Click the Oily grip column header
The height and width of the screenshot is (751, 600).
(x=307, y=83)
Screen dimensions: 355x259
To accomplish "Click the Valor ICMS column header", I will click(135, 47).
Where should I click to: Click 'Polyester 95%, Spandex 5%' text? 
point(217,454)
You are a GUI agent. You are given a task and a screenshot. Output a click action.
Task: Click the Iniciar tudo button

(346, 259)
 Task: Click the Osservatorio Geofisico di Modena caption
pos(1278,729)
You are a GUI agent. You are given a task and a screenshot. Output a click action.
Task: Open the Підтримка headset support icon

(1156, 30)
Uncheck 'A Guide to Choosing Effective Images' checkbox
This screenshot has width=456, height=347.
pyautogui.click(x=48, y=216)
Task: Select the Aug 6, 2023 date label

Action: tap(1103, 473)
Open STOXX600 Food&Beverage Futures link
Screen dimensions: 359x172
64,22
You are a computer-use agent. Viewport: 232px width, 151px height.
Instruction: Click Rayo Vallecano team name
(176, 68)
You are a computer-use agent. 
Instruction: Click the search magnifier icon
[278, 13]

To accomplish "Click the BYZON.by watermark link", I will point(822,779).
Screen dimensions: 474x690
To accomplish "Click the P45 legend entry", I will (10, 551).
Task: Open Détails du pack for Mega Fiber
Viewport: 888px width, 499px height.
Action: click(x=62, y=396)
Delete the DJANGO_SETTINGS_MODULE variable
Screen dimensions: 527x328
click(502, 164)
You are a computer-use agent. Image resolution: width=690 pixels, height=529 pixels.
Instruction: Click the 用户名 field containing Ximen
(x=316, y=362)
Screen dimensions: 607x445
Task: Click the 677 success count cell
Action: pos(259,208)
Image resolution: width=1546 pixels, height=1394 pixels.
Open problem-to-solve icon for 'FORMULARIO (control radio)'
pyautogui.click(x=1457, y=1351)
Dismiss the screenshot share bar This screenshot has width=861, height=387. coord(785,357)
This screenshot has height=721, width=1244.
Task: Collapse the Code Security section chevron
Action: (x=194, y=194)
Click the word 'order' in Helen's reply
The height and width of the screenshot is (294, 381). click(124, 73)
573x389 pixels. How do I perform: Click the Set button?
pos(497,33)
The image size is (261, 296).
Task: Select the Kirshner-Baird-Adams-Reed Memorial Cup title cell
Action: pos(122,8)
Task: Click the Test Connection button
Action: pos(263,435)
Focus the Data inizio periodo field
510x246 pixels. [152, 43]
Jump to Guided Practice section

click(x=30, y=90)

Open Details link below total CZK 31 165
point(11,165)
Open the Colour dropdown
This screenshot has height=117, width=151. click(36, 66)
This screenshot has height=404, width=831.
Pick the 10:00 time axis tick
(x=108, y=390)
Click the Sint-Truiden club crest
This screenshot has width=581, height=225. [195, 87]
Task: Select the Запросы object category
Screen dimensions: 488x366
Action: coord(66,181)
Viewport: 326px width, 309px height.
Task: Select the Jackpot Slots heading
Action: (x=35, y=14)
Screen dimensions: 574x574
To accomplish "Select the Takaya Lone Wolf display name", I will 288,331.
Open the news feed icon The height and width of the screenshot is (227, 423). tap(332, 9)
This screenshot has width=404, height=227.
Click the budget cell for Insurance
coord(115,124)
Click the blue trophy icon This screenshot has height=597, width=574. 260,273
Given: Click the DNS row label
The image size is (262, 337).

────────────────────────────────────────

## Problem
Reproduce the listing above verbatim, line for line.

## Result of the task
Click the Oily grip column header
The height and width of the screenshot is (751, 600).
(x=307, y=83)
Screen dimensions: 355x259
To accomplish "Click the Valor ICMS column header", I will click(135, 47).
Where should I click to: Click 'Polyester 95%, Spandex 5%' text? 
point(217,454)
You are a GUI agent. You are given a task and a screenshot. Output a click action.
Task: Click the Iniciar tudo button

(346, 259)
 Task: Click the Osservatorio Geofisico di Modena caption
pos(1278,729)
You are a GUI agent. You are given a task and a screenshot. Output a click action.
Task: Open the Підтримка headset support icon

(1156, 30)
Uncheck 'A Guide to Choosing Effective Images' checkbox
This screenshot has width=456, height=347.
pyautogui.click(x=48, y=216)
Task: Select the Aug 6, 2023 date label

Action: tap(1103, 473)
Open STOXX600 Food&Beverage Futures link
Screen dimensions: 359x172
64,22
You are a computer-use agent. Viewport: 232px width, 151px height.
Instruction: Click Rayo Vallecano team name
(176, 68)
You are a computer-use agent. 
Instruction: Click the search magnifier icon
[278, 13]

To accomplish "Click the BYZON.by watermark link", I will point(822,779).
Screen dimensions: 474x690
To accomplish "Click the P45 legend entry", I will (10, 551).
Task: Open Détails du pack for Mega Fiber
Viewport: 888px width, 499px height.
Action: click(x=62, y=396)
Delete the DJANGO_SETTINGS_MODULE variable
Screen dimensions: 527x328
click(502, 164)
You are a computer-use agent. Image resolution: width=690 pixels, height=529 pixels.
Instruction: Click the 用户名 field containing Ximen
(x=316, y=362)
Screen dimensions: 607x445
Task: Click the 677 success count cell
Action: pos(259,208)
Image resolution: width=1546 pixels, height=1394 pixels.
Open problem-to-solve icon for 'FORMULARIO (control radio)'
pyautogui.click(x=1457, y=1351)
Dismiss the screenshot share bar This screenshot has width=861, height=387. coord(785,357)
This screenshot has height=721, width=1244.
Task: Collapse the Code Security section chevron
Action: (x=194, y=194)
Click the word 'order' in Helen's reply
The height and width of the screenshot is (294, 381). click(124, 73)
573x389 pixels. How do I perform: Click the Set button?
pos(497,33)
The image size is (261, 296).
Task: Select the Kirshner-Baird-Adams-Reed Memorial Cup title cell
Action: pos(122,8)
Task: Click the Test Connection button
Action: pos(263,435)
Focus the Data inizio periodo field
510x246 pixels. [152, 43]
Jump to Guided Practice section

click(x=30, y=90)

Open Details link below total CZK 31 165
point(11,165)
Open the Colour dropdown
This screenshot has height=117, width=151. click(36, 66)
This screenshot has height=404, width=831.
Pick the 10:00 time axis tick
(x=108, y=390)
Click the Sint-Truiden club crest
This screenshot has width=581, height=225. [195, 87]
Task: Select the Запросы object category
Screen dimensions: 488x366
Action: coord(66,181)
Viewport: 326px width, 309px height.
Task: Select the Jackpot Slots heading
Action: (x=35, y=14)
Screen dimensions: 574x574
To accomplish "Select the Takaya Lone Wolf display name", I will 288,331.
Open the news feed icon The height and width of the screenshot is (227, 423). tap(332, 9)
This screenshot has width=404, height=227.
Click the budget cell for Insurance
coord(115,124)
Click the blue trophy icon This screenshot has height=597, width=574. 260,273
Given: Click the DNS row label
The image size is (262, 337).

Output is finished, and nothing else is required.